E a personalização? Fala-se muito em cosméticos personalizados, feito para a pessoa quase que sob medida. Em que pé a perfumaria está nesse sentido? Você vê no médio e no longo prazo, empresas grandes, como o Grupo Boticário, oferecer a possibilidade de um perfume único, a partir da combinação de bases e acordes pré-determinados, como já o fazem algumas marcas de maquiagem?
Acredito que estamos evoluindo no tema, vou dividir em dois aspectos para facilitar o racional. Primeiro, que não é uma questão do Grupo Boticário, é uma questão do consumidor, se ele esta totalmente preparado para personalizar seu perfume. Talvez existam grupos que já busquem isso e precisamos entender suas expectativas e atendê-los. O segundo aspecto é que quando a gente fala em personalização, existem várias elementos que podem ser personalizados tornado o produto especial, como por exemplo escrever o nome no frasco ou no cartucho. Até chegarmos ao ponto de permitir que o consumidor faça a sua própria fragrância – seja na loja, seja em outro lugar – algo mais distante, que envolvem questões regulatórias inclusive. Mas, isso é uma jornada, que tem de começar com uma personalização do atendimento, da experiência do consumidor. E isso, nós já estamos oferecendo nas nossas novas lojas. Na nossa flagship store, em Curitiba, o atendimento é exclusivo. Tem alguns produtos que você só encontra lá, o que torna especial a própria experiência de ir até a loja. Você tem muitas possibilidades.
Mas você vê viabilidade em caminharmos para fragrâncias personalizáveis?

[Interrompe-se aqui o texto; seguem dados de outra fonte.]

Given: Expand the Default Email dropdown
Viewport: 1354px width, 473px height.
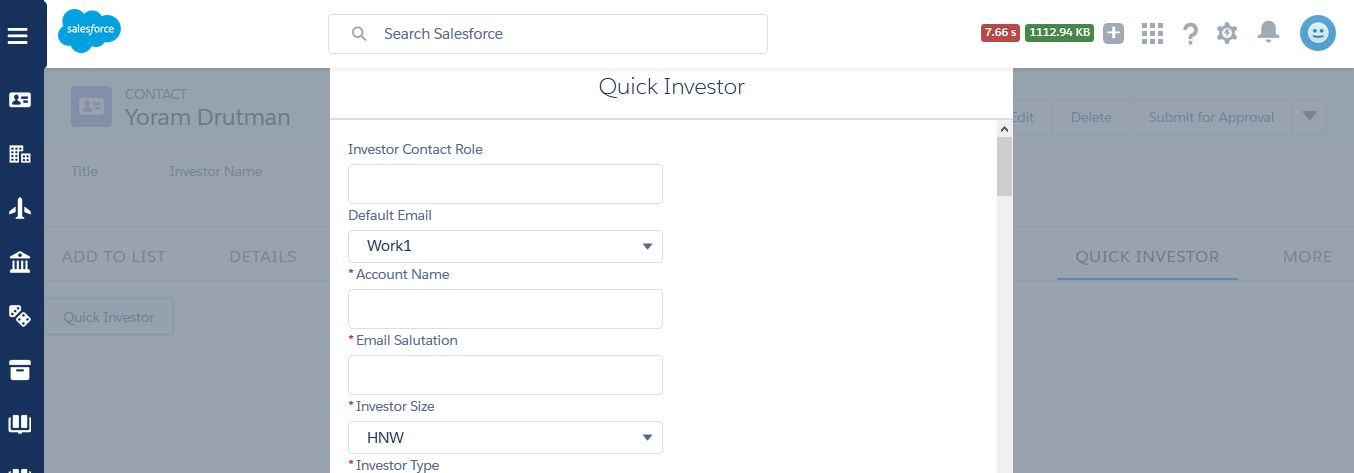Looking at the screenshot, I should tap(505, 246).
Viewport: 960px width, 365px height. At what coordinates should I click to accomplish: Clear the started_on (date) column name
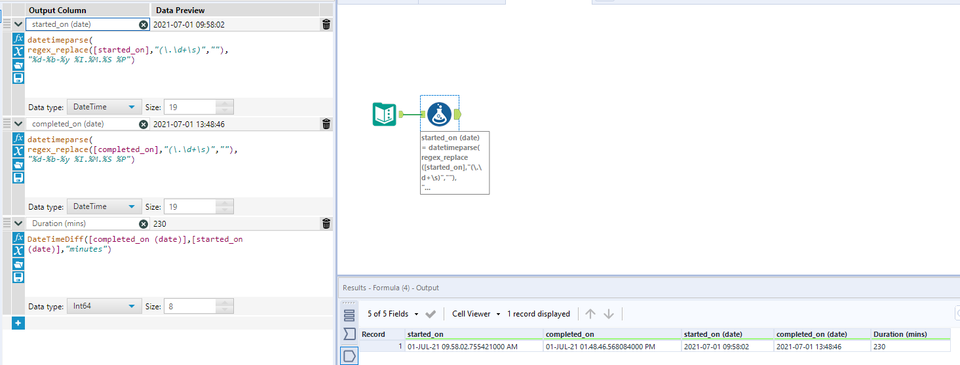tap(143, 24)
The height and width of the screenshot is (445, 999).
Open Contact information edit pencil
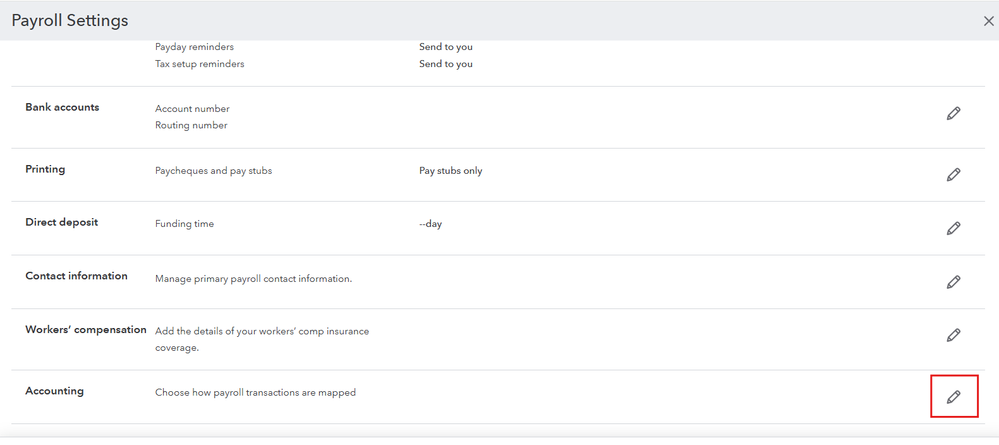[953, 282]
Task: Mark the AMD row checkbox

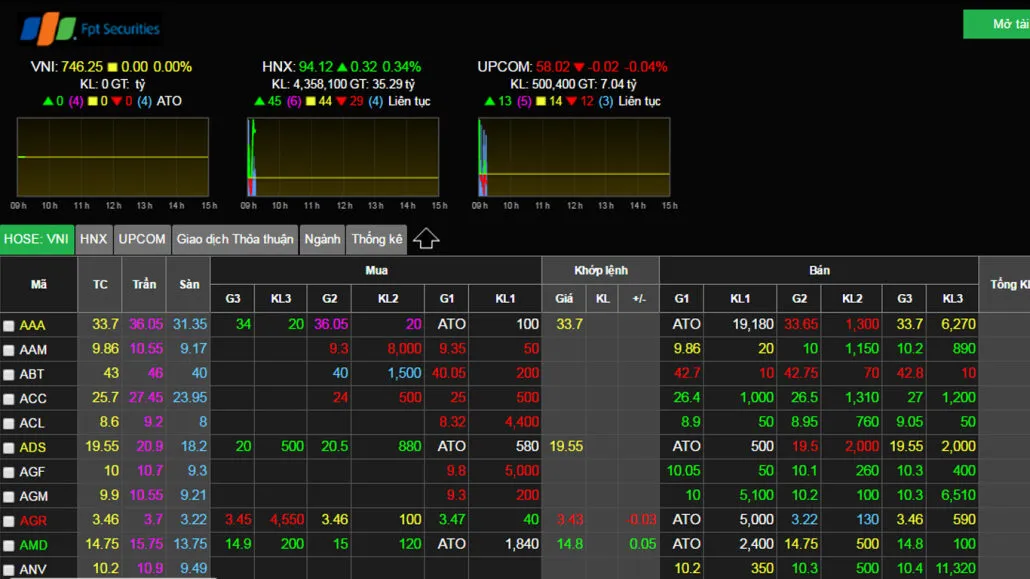Action: (x=9, y=546)
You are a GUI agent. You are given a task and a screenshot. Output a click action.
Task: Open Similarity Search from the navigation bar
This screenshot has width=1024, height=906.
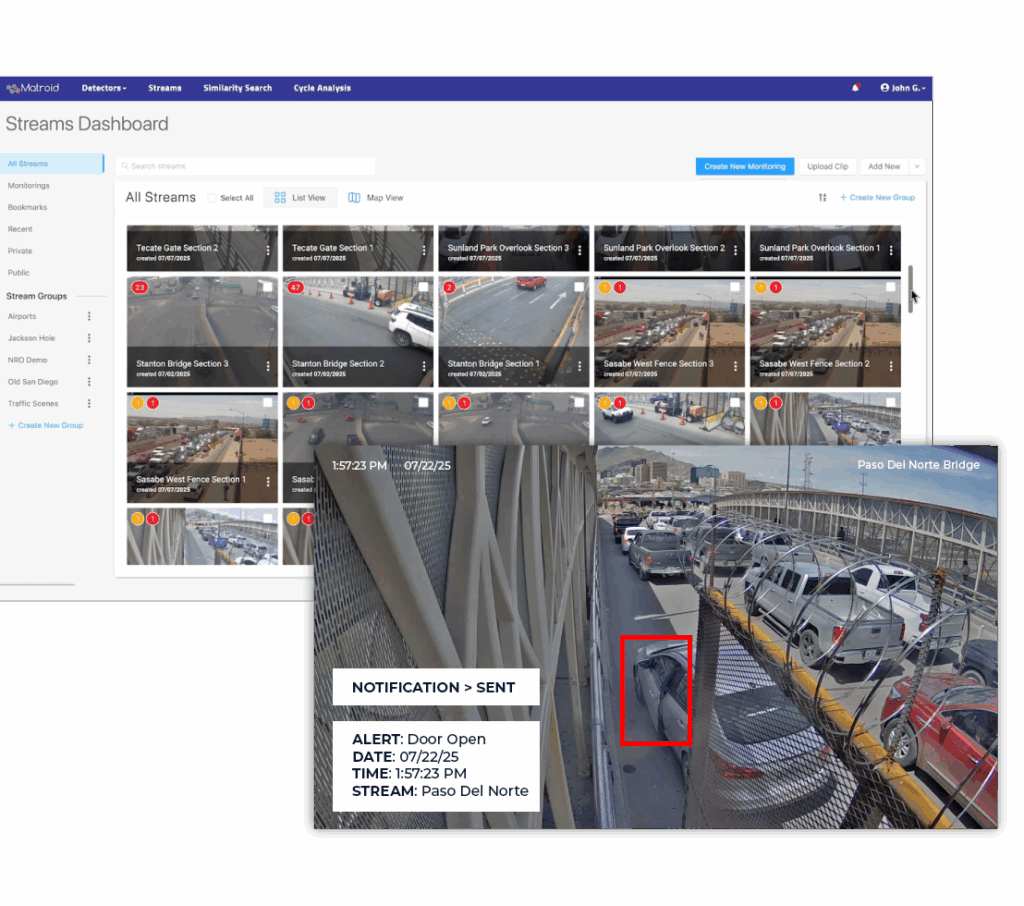click(x=237, y=88)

É um caminho longo pois o mercado não é tão maduro, quando na Europa e USA. Quando você vai falar de fragrância, o nosso público ainda não tem muito vocabulário, existe um desafio para se expressar. Ainda vem se é forte, fraco, fresco… Um amadeirado, um doce, não sai muito disso. Se simplesmente você chegar para o consumidor e falar que ele vai ter uma experiência legal de misturar coisas, sem contexto, sem uma historia, uma razão, talvez ele não ache a experiência tão bacana. Por isso acredito que é um caminho mais longe chegar neste nível. Até lá tem muita coisa legal para fazer que o consumidor gosta, e sim acredito que a customização, a personalização é um mercado que vai crescer.